Te extraño, ¿sabes? Me hubiera gustado mucho que conocieras este lugar más que por fotografías. Muchas veces caminé por estas calles. Con sol en los días de veranos, con jeans azules, camisa de manga corta y con mi gorra negra. Otras veces con lluvia, con mis botas marrones y mi chaqueta de cuero. No siempre iba solo. Varios se sumaron a mis caminatas durante los más de cuatro años que llevo trabajando por la zona. Ojalá tú hubieras sido una de esas personas. Ojalá hubiera podido tomar tu mano y llevarte a ver las flores por ti misma. Ojalá estuvieras acá ahora. Sé que te gusta el otoño (de ahí la nostalgia). El olor a tierra húmeda mezclado con el dulzor de la savia de las hojas caídas crean el ambiente perfecto para encontrarnos. Podríamos sentarnos ahí, en los banquillos de madera que hay fuera de las sucursales bancarias. Podría contarte que muchas veces me senté en ellos a escribir alguno de los tantos cuentos que te enviaba esperando robarte una sonrisa; esperando que te animaran como lo haría un abrazo apretado, de esos que la distancia me impedía darte. Podría confesarte que por cada cuento que te enviaba, escribía diez. Que incluso muchos de ellos quedaron listos para ser enviados. Si estuvieras aquí, podría confesarte abiertamente que he tenido miedo de nunca poder mirarte a los ojos. Que temía que tu silencio fuera eterno. ¿Dónde estuviste? ¿Qué ha pasado? ¿Qué te han hecho? ¿Me extrañabas? ¿Me amas todavía? En realidad, si estuvieras aquí no importarían las palabras, ni las preguntas, ni las confusiones. Solo quedaría la añoranza, el deseo, el amor y esas cosas que nos vuelven impetuosos. Solo quedarían aquellos sentimientos ingobernables, que de todos modos no apetecen controlar. Si cierro los ojos, puedo verte. Escucho tu risa. Siento tu perfume, aquel con el cual sellabas tus cartas y que tanto me gustaba oler. El problema es que al extender mis brazos solo palpo el aire. No estás. Hace un par de meses que no estás, y yo, aquí lejos, no tengo a quién acudir para que me diga que no pasa nada, que estás bien, que solo estás muy ocupada, pero que en cualquier momento te desocupas y todo vuelve a ser como antes. Aquí, con el piso teñido de amarillo y el cielo cubierto de nubes oscuras, siento que la lluvia cae suave y cálida por mis mejillas.

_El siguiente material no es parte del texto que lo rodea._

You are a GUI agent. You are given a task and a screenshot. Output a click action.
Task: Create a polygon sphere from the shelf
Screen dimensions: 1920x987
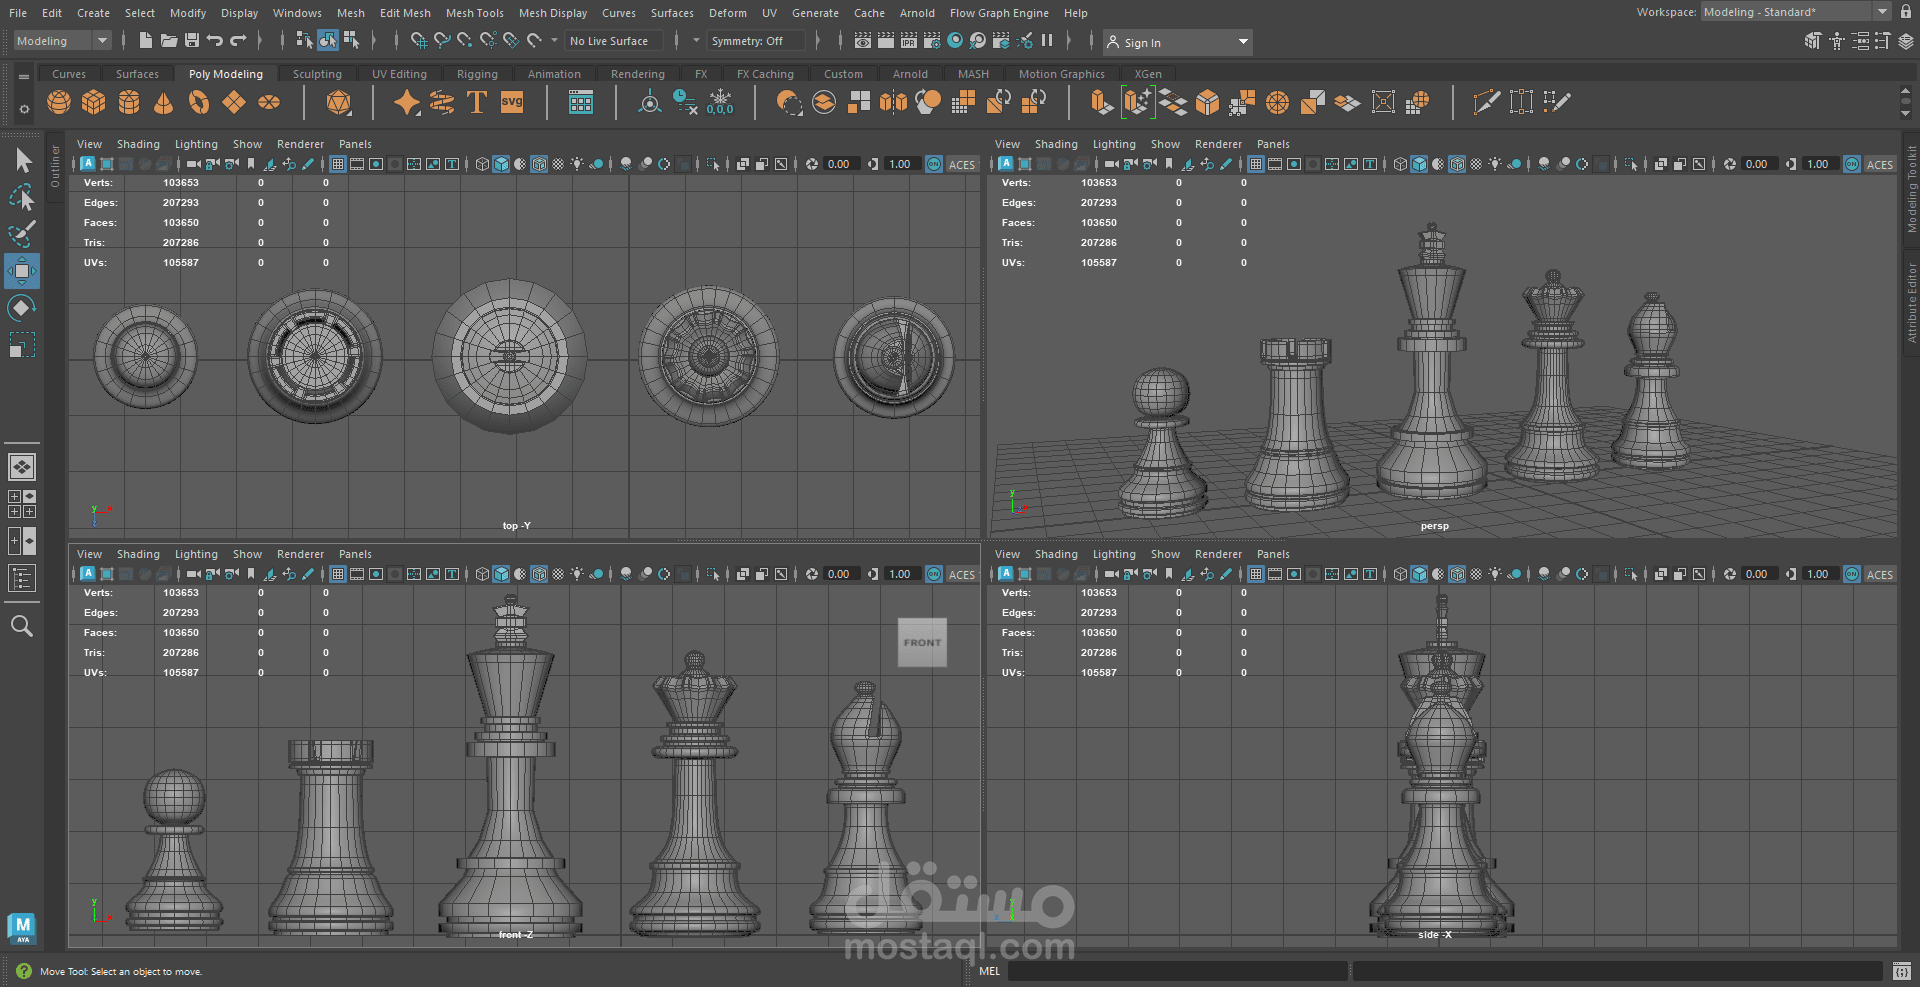58,102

El aire frío llena mi pecho y siento paz. No tengo apuro, por lo que decido regalarme este tiempo para recordarte. Para soñar con todas las cosas que no alcanzamos a hacer. No sé si las hojas al caer conceden deseos, como las estrellas, pero de todas formas pido uno. Que escuches esto, o que lo sientas en tu interior, como sea que funcione: «¿Caminamos? Anímate, ven, toma mi mano. Tómala y no te soltaré jamás. Te quiero». Para aumentar las posibilidades de que recibas mi mensaje, lo escribo en el móvil y te lo envío. Tu última conexión fue hace 65 días. Una foto tuya y un «hablamos mañana. Te quiero» fue lo último que enviaste. Una despedida y una promesa (en ese orden) seguidos de cientos de mensajes míos. Mensaje que reflejan un sin fin de sentimientos y estados de ánimo. Curiosidad, confusión, preocupación, culpa, confusión, tristeza, esperanza, confusión, temor, miedo, enojo, desesperanza, confusión, confusión y más confusión. Este mensaje será el último. Seguiré esperando que aparezcas y que hagamos como que no ha pasado. La invitación queda hecha. Toma mi mano y caminaremos juntos. Para siempre. Te envío también esta foto, para que recuerdes que el otoño también cae sobre nosotros. Que nos seca y nos desnuda, pero siempre llega la primavera y lo que parece muerto vuelve a florecer.